On language

by Urban Variable

For my sins, I occasionally read online comments for various things (with the resulting sense of revulsion inevitably leaving me to scurry behind a paywall again, or at the very least seek refuge in alcohol and kicking small animals). On political articles, ine thing I’ve noticed is an incessant droning about ALP “stuff ups”, running out the usual discredited nonsense about pink batts or school halls or people daring to seek refuge or whatever.

“Stuff up” to mean failure is an interesting turn of phrase. The idiom is familiar, of course, but having lived in Australia for lo these many years it’s not one I encountered often – now, it seems to be common, but only in comments about what passes for left wing politics here. It’s as if the idiots who comment on such articles were working to a script.

That’s not what it really reminds me of, though.
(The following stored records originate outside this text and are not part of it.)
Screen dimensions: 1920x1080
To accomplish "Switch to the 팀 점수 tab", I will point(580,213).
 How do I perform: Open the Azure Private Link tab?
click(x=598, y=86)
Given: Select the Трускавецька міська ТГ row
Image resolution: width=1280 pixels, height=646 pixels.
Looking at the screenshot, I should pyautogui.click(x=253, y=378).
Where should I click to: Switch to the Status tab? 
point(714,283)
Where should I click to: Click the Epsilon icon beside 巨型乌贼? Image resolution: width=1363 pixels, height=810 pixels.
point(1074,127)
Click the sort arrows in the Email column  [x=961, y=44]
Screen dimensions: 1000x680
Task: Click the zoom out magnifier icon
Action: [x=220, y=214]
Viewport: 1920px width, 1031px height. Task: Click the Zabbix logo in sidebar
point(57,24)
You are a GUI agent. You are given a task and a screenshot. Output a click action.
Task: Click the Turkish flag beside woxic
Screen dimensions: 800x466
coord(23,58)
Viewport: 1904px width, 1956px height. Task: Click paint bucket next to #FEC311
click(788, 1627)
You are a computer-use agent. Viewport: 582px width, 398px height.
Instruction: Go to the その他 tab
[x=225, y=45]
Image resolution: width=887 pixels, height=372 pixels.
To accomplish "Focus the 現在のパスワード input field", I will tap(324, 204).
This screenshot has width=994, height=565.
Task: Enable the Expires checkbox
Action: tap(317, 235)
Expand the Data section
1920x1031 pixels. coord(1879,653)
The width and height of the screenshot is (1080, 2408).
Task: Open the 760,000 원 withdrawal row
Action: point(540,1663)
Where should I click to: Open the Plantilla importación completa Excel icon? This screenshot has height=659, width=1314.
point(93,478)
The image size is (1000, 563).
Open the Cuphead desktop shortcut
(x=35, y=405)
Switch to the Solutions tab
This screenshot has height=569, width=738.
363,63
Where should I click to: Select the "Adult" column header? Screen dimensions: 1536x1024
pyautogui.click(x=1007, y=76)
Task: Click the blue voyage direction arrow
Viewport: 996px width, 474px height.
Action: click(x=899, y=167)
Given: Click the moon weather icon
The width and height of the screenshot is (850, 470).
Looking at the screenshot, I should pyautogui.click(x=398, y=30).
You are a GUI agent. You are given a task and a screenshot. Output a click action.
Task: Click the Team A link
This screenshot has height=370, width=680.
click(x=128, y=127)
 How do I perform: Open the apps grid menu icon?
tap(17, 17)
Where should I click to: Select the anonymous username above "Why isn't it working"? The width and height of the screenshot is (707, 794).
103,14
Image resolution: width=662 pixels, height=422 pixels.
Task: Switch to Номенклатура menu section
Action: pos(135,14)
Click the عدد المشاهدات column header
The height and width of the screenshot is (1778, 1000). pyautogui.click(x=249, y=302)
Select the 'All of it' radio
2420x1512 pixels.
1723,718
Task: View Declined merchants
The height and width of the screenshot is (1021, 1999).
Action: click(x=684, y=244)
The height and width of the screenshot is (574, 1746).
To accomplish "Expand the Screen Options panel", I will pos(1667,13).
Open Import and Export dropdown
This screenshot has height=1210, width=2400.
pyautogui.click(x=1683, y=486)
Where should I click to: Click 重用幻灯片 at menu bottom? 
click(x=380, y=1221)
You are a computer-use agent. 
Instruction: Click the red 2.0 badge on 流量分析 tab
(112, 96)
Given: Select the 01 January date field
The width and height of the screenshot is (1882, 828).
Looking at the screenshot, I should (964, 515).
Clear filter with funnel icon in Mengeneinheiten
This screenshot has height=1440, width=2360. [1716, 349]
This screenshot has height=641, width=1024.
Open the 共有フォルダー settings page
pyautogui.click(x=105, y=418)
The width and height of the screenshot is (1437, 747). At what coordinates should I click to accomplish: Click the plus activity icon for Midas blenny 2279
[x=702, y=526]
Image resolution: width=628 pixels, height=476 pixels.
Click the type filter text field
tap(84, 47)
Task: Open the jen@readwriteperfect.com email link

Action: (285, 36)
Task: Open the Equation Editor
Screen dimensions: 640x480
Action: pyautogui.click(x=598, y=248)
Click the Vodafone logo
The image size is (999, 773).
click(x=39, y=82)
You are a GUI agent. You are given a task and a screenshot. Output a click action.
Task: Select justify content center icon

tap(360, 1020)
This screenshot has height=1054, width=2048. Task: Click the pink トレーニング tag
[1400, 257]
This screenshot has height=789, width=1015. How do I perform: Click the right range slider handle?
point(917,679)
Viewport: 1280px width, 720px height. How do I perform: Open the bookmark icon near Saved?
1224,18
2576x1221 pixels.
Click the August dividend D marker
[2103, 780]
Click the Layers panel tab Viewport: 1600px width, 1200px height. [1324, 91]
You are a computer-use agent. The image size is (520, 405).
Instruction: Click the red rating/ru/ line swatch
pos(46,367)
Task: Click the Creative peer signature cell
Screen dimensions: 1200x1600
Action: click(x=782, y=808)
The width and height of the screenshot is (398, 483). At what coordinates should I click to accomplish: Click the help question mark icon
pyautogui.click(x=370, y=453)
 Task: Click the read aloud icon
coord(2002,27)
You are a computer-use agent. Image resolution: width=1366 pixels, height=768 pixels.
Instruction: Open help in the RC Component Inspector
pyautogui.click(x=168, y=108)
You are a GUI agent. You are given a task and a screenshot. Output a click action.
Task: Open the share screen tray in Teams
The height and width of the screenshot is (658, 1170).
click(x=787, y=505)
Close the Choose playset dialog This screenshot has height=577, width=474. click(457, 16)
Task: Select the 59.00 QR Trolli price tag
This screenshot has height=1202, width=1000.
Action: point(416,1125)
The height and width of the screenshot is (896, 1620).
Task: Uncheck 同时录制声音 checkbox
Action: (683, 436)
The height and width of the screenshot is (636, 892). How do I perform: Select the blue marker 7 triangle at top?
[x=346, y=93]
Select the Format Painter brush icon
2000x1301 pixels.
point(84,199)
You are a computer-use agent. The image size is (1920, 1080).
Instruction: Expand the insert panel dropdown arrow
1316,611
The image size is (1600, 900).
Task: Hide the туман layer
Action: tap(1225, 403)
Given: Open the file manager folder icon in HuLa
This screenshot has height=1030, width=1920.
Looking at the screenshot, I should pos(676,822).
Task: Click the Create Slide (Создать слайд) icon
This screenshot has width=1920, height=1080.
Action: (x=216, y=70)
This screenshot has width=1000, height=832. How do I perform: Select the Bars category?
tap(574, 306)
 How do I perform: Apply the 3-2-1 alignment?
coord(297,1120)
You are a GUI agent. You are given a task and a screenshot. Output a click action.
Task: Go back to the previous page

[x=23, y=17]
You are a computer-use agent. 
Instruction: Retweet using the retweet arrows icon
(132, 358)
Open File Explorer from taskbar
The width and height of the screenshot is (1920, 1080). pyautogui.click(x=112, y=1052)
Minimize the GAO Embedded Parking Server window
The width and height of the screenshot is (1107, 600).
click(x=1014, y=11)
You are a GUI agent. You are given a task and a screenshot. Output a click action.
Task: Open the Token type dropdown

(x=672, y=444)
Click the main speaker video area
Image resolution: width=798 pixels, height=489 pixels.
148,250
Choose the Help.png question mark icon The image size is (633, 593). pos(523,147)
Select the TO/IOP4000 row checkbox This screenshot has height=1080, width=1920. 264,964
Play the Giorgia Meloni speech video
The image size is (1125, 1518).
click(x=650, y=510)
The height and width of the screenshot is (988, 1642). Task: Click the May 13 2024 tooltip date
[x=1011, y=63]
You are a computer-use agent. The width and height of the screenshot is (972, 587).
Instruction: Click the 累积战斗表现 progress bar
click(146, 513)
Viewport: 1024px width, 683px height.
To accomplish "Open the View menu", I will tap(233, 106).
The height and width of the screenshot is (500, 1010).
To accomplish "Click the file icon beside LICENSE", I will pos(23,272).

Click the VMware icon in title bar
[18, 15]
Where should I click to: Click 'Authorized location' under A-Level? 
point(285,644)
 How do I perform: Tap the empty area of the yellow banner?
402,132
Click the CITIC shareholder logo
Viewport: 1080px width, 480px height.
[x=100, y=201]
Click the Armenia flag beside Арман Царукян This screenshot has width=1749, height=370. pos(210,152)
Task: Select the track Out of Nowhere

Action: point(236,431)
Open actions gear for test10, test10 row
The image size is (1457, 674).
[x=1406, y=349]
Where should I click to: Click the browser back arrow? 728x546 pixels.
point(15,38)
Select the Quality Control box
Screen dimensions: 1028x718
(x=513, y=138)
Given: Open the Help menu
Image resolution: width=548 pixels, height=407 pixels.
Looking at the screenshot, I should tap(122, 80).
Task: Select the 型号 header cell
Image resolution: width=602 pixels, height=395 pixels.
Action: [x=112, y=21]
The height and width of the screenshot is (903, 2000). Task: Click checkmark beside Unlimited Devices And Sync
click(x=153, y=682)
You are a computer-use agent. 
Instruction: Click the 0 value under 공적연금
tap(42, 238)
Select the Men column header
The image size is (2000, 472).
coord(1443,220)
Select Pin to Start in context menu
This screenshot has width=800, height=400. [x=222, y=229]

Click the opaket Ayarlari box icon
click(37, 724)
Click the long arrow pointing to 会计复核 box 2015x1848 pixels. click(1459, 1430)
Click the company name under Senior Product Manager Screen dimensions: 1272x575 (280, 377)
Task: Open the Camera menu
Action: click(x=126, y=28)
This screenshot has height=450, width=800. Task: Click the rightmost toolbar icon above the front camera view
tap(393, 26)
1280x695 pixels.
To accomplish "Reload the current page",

In my younger days, I was involved in marketing, and one of the things we used to do was use a particular phrase to test the penetration of a message – if we used a slightly unusual ordering of words in an advertisement, and the customer came in and also used that ordering, we could presume they’d been influenced by the ad (and conclusions were drawn, and reports written, and a jolly old time was had – occasionally, someone would even sell something).

A cursory Google suggests to me that the Liberals started using the phrase in 2010, ramped it up in 2011, and then eased off a bit through 2012 and 2013, which is a similar pattern to the one we used to run.

Paredolia, or is there a team in William St busily counting occurrences and writing reports?